[Stored data entries]
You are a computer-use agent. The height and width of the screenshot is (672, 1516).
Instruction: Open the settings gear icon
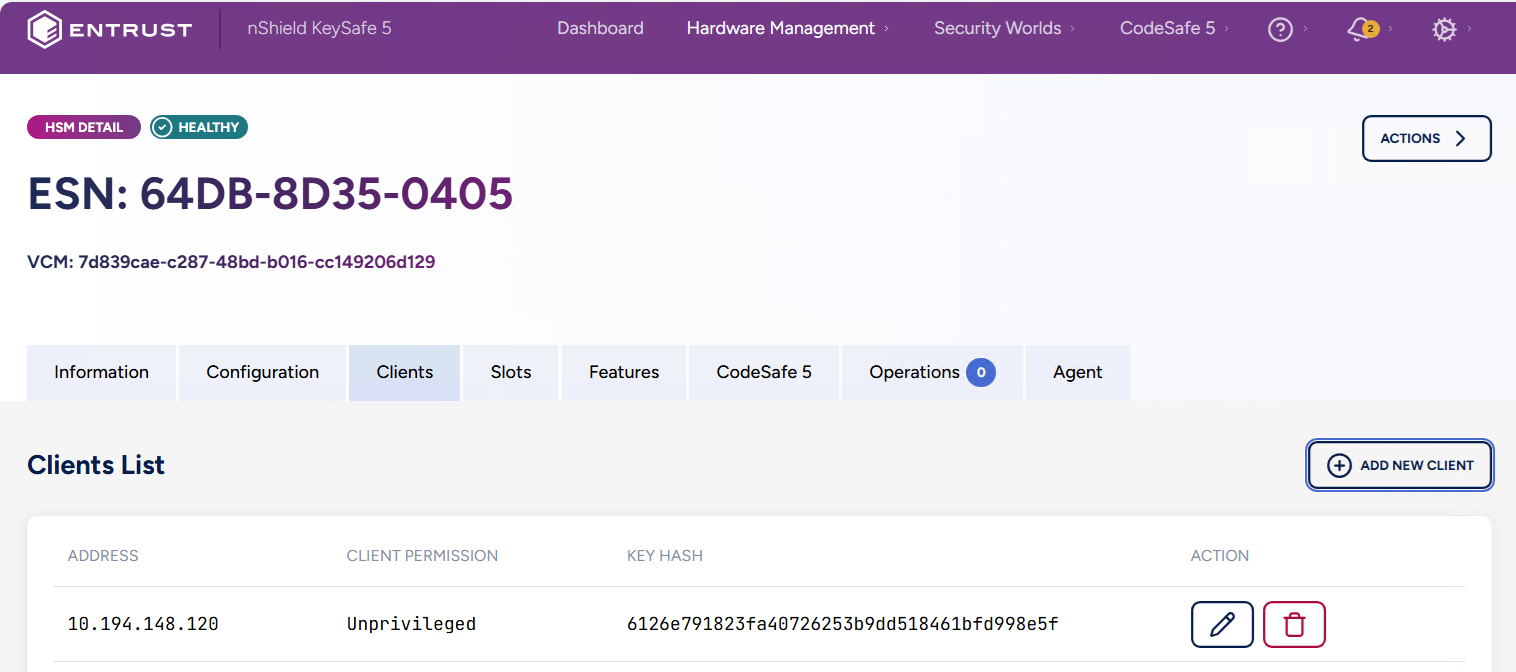(1443, 30)
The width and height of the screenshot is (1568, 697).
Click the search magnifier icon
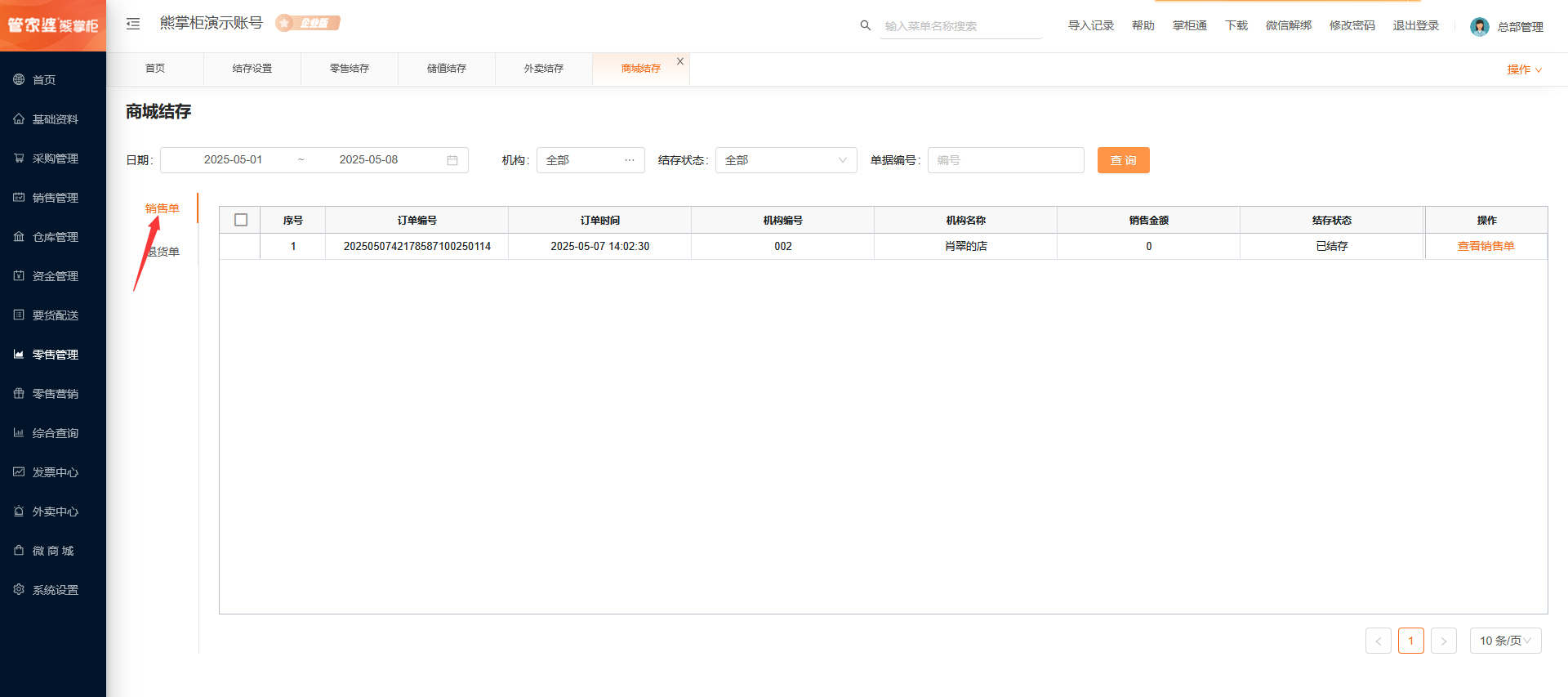pyautogui.click(x=865, y=25)
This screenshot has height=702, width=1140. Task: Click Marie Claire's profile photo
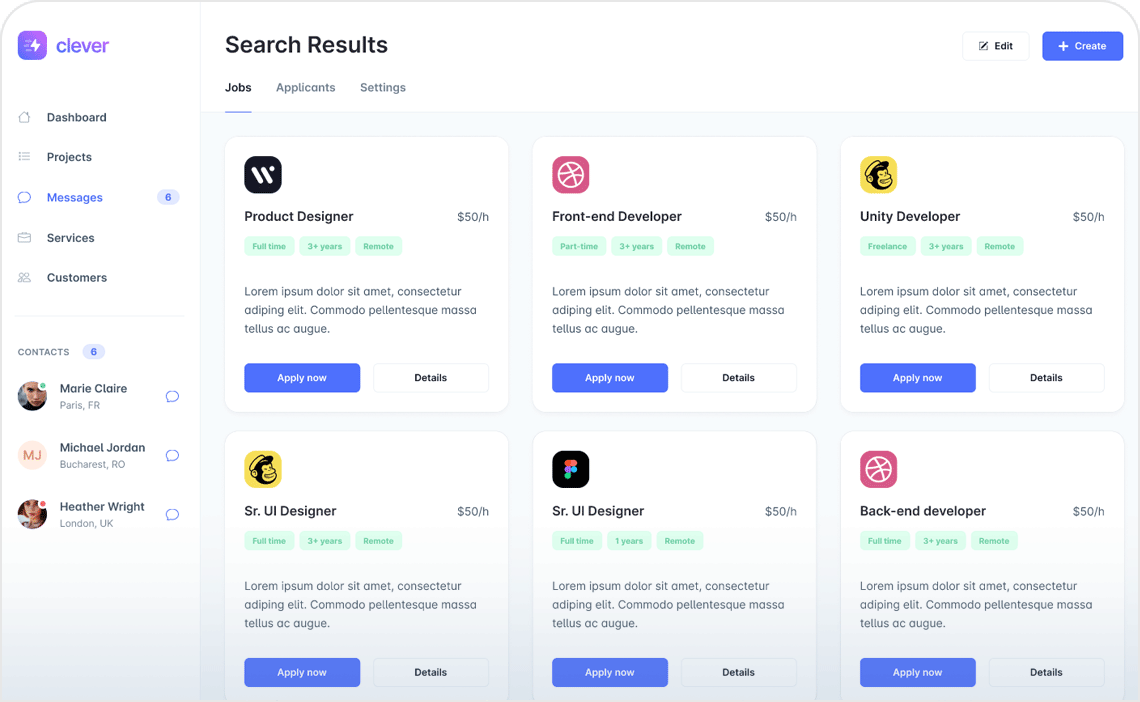(32, 396)
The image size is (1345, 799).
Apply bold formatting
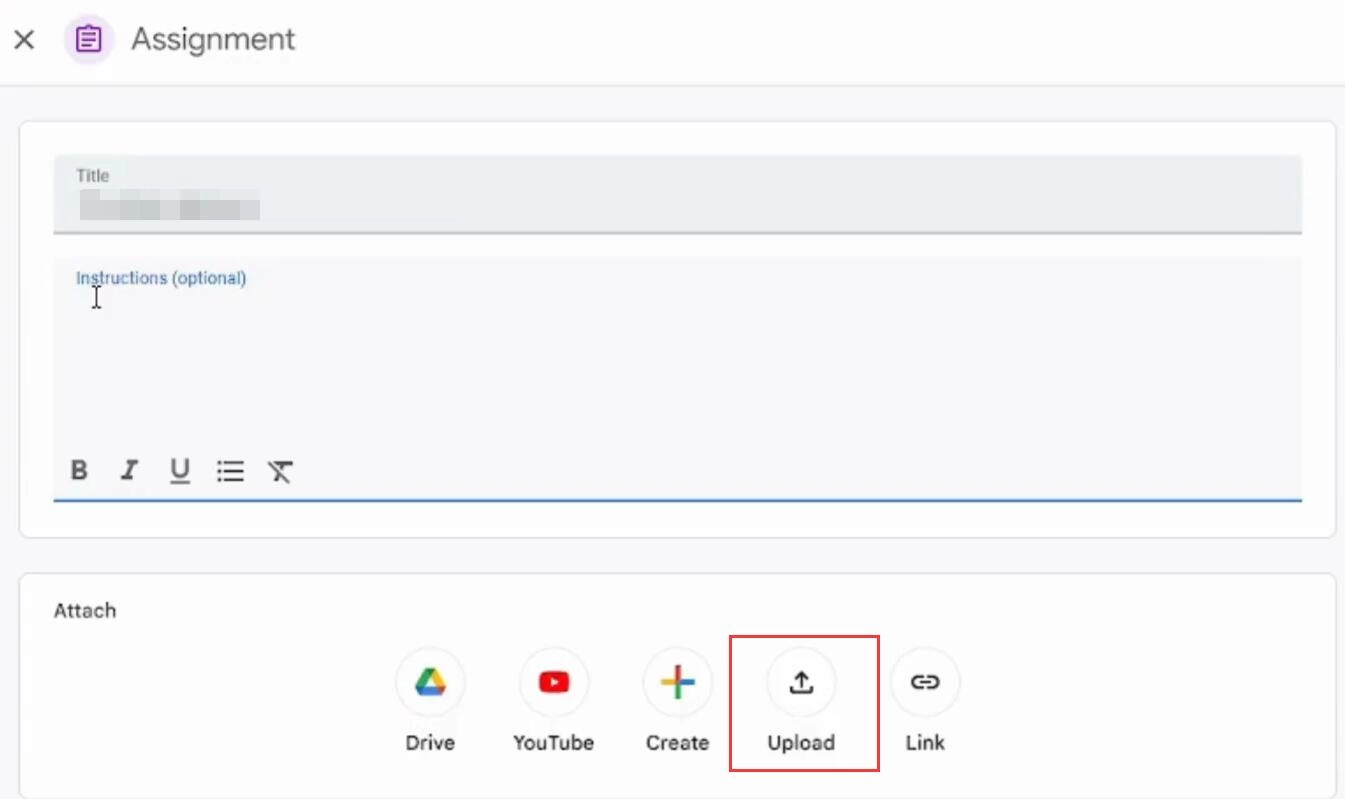[x=79, y=471]
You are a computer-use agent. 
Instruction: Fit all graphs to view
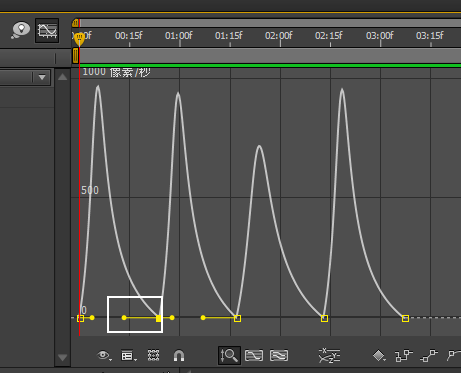pyautogui.click(x=279, y=356)

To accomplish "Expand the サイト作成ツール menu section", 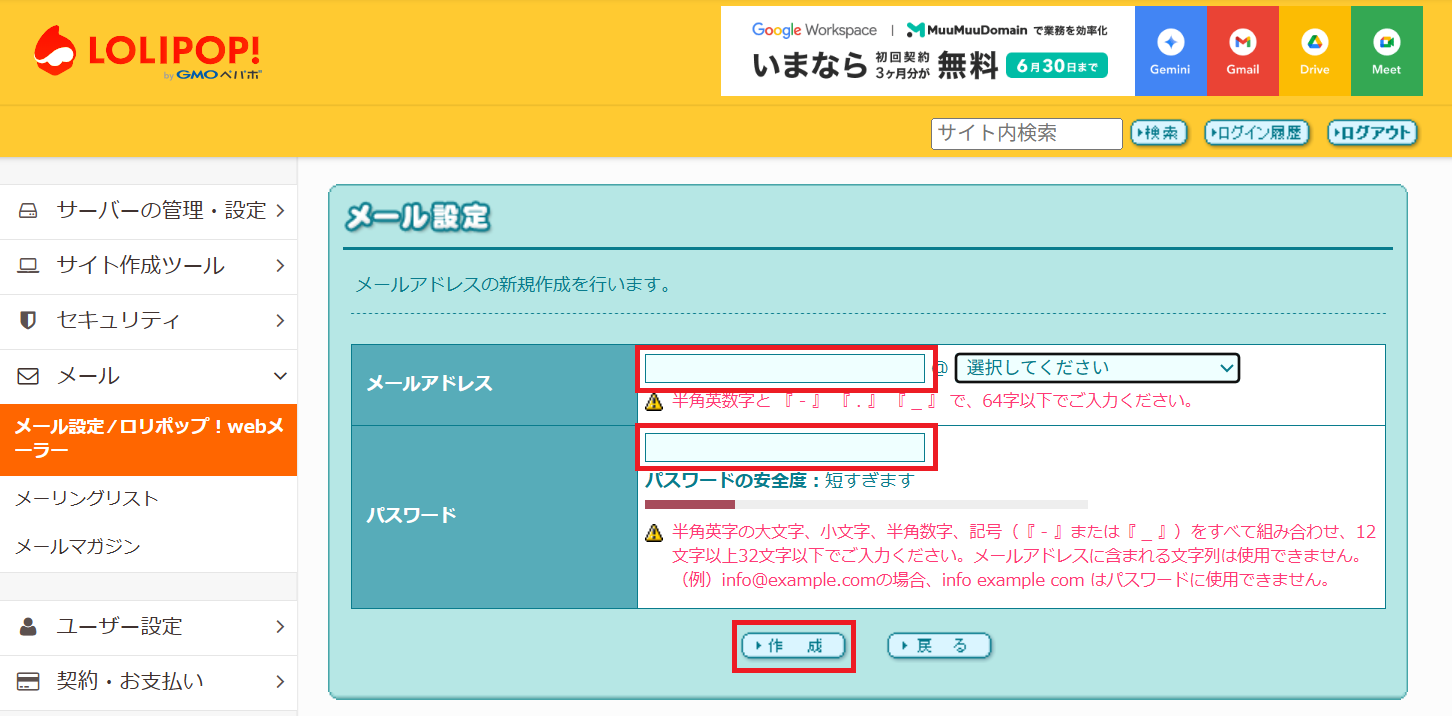I will click(148, 266).
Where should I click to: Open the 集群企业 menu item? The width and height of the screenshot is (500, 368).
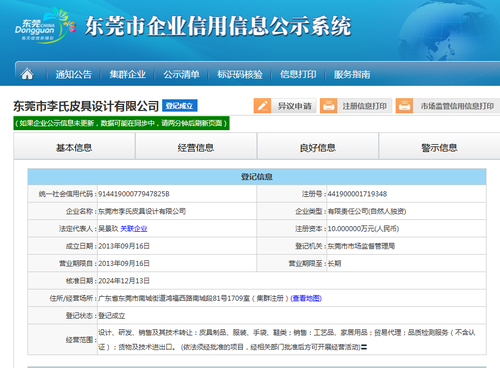128,74
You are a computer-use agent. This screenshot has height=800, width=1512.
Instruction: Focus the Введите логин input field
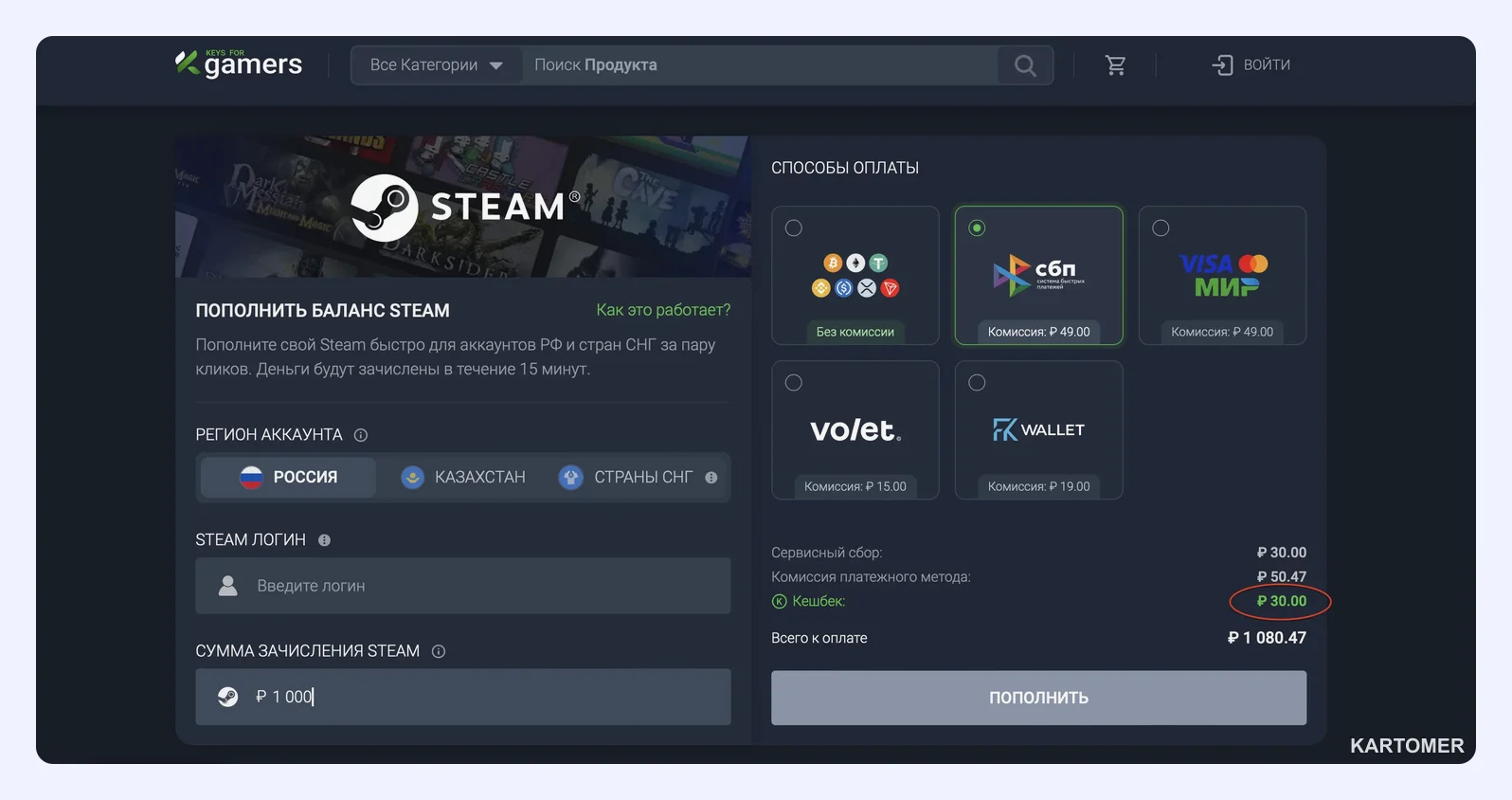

WHAT YOU WILL DO: Copy every line from the data that includes the string "agent".

RESULT OF THIS TASK:
You are a computer-use agent. The height and width of the screenshot is (672, 1516).
You are a computer-use agent. 
You are a computer-use agent. This screenshot has height=800, width=1512.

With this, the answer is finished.